EXTRACT TO READ:
▬▬▬

Fiat Lux is out to lunch. After a two year run as Sky City's Thursday Night Cabaret, the gallery that wanted to rock `n' roll all night and open every other day has ended its residency on Hobson Street. Nestled between the City Mission and the Central Police Station, the Vanguard of the Avant-Garde could be found supping bourbon in the best lounge never to have featured in NZ Home & Garden, casually leaning against a deep blue wall or passed out, head down in a puddle of some art star's vomit in the back yard. After providing us with a constant stream of uncompromising art with attitude, and newsletters that were bad like Michael Jackson, Daniel Malone bombed the gallery and took Fiat Lux back to the curry house where it all began. The Lux is apparently returning soon, having found a new home under the bright lights of Karangahape Road, amongst its cafes, kebab shops and bad house discos.

Fellow members of the K.bab Road Art Club, Artspace, have been stepping up the pace recently. Despite a series of un-notable exhibitions, and a bad fascination with Chinese performance, Auckland has been treated to two movies, DJ Spooky, John Armleder, Sylvie Fleury, and a chicken in a cage. While we emerging artists are so often overshadowed by the jet-setting antics of the Toi Toi Toi generations (still battling to break free of our diapers while they get Continental), Artspace has continued its generous support of New Zealand's youth with another `stepping stone' show for recent art school graduates. Last years version, Come lacked any real cohesion (apart from it being a big bunch of girls) but this time round Only the Lonely hung together well, an edge of cynicism and armchair conceptualism flowing through the show, mixed with plenty of cos-it-looks-good aesthetics. These shows always seem to have a bad sense of deja vu about them though: shamelessly rehashing graduate shows or works which had turned up in other parts of town in the months leading up to the exhibitions. Looking at Andrew McLeod's work in a drunken stupor I became completely disorientated; for a while there I thought I was at an opening four weeks earlier across the road at Ivan Anthony, until I realised that it would be impossible for me to be drunk since Artspace so seldom supply free wine and I couldn't afford to buy any drinks from the record store next door. I had really liked McLeod's work when I first saw it -- a slapstick play with the guerrilla tactics of various avant-gardes -- but the joke wore thin when shown again so soon.

▬▬▬

Entries taken from a collection:
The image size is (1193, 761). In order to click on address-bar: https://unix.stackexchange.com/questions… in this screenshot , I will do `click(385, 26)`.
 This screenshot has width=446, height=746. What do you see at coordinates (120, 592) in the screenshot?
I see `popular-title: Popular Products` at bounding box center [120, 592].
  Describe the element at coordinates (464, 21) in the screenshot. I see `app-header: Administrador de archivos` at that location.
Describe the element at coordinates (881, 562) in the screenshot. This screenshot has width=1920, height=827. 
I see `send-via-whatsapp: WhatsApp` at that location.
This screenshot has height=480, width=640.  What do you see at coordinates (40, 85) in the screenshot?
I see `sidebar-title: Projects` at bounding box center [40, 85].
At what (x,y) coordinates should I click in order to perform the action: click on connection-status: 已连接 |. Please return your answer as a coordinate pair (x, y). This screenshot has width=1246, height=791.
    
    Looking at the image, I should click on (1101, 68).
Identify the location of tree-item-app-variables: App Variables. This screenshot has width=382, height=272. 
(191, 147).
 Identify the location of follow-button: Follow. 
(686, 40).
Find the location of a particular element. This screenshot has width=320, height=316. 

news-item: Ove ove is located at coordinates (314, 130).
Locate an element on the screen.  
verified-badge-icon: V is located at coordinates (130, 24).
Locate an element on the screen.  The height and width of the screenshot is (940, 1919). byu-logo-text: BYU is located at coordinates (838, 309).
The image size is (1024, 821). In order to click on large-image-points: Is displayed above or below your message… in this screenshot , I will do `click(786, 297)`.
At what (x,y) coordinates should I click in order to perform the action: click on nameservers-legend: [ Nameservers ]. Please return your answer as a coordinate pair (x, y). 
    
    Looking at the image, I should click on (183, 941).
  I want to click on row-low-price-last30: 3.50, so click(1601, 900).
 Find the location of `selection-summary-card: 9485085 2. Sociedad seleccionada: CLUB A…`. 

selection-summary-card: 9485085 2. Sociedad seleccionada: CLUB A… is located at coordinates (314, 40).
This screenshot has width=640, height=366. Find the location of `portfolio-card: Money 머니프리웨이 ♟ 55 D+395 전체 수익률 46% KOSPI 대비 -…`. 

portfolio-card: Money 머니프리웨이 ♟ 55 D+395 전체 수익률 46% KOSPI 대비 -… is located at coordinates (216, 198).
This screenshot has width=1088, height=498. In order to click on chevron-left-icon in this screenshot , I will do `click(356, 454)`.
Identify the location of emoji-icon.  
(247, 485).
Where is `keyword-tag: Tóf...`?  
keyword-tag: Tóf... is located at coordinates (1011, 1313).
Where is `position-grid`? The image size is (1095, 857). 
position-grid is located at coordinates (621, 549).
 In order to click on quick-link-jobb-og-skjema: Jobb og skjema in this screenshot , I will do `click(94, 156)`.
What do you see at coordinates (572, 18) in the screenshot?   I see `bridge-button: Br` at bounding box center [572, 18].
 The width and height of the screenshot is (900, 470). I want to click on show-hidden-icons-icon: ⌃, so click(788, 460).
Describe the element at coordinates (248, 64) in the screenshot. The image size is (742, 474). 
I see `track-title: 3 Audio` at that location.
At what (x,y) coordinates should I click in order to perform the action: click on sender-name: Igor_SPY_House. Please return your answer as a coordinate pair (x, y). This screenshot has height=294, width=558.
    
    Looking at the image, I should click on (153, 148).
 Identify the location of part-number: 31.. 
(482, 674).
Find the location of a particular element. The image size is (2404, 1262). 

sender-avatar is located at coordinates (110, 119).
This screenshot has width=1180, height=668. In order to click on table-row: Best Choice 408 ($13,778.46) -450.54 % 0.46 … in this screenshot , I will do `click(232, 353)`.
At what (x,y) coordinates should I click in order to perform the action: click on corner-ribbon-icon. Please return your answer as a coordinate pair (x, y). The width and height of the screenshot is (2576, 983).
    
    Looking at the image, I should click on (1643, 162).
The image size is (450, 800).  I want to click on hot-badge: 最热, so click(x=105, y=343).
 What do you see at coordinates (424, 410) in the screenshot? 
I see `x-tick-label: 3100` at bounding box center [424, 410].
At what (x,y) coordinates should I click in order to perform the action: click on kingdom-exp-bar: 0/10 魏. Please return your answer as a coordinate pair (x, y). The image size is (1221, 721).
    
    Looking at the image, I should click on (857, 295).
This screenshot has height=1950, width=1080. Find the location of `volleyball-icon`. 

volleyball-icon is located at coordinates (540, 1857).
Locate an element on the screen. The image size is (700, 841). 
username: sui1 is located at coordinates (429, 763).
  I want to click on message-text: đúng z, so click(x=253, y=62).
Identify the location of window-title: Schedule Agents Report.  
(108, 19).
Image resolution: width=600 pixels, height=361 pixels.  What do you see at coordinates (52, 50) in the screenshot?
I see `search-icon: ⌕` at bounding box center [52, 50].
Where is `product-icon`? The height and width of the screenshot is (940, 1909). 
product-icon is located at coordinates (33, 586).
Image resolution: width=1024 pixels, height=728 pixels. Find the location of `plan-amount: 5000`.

▬▬▬

EXERCISES:
**1)** List the things the art commentary says Auckland has been treated to by Artspace.
**2)** Transcribe the lines of the records between the line holding "Describe the element at coordinates (881, 562)" and the line holding "coordinates (314, 40).", inclusive.
These records are unrelated to the art commentary.

SOLUTIONS IN ORDER:
**1)** two movies, DJ Spooky, John Armleder, Sylvie Fleury, a chicken in a cage

**2)**
Describe the element at coordinates (881, 562) in the screenshot. This screenshot has width=1920, height=827. 
I see `send-via-whatsapp: WhatsApp` at that location.
This screenshot has height=480, width=640.  What do you see at coordinates (40, 85) in the screenshot?
I see `sidebar-title: Projects` at bounding box center [40, 85].
At what (x,y) coordinates should I click in order to perform the action: click on connection-status: 已连接 |. Please return your answer as a coordinate pair (x, y). This screenshot has width=1246, height=791.
    
    Looking at the image, I should click on (1101, 68).
Identify the location of tree-item-app-variables: App Variables. This screenshot has width=382, height=272. 
(191, 147).
 Identify the location of follow-button: Follow. 
(686, 40).
Find the location of a particular element. This screenshot has width=320, height=316. 

news-item: Ove ove is located at coordinates (314, 130).
Locate an element on the screen.  
verified-badge-icon: V is located at coordinates (130, 24).
Locate an element on the screen.  The height and width of the screenshot is (940, 1919). byu-logo-text: BYU is located at coordinates (838, 309).
The image size is (1024, 821). In order to click on large-image-points: Is displayed above or below your message… in this screenshot , I will do `click(786, 297)`.
At what (x,y) coordinates should I click in order to perform the action: click on nameservers-legend: [ Nameservers ]. Please return your answer as a coordinate pair (x, y). 
    
    Looking at the image, I should click on (183, 941).
  I want to click on row-low-price-last30: 3.50, so click(1601, 900).
 Find the location of `selection-summary-card: 9485085 2. Sociedad seleccionada: CLUB A…`. 

selection-summary-card: 9485085 2. Sociedad seleccionada: CLUB A… is located at coordinates (314, 40).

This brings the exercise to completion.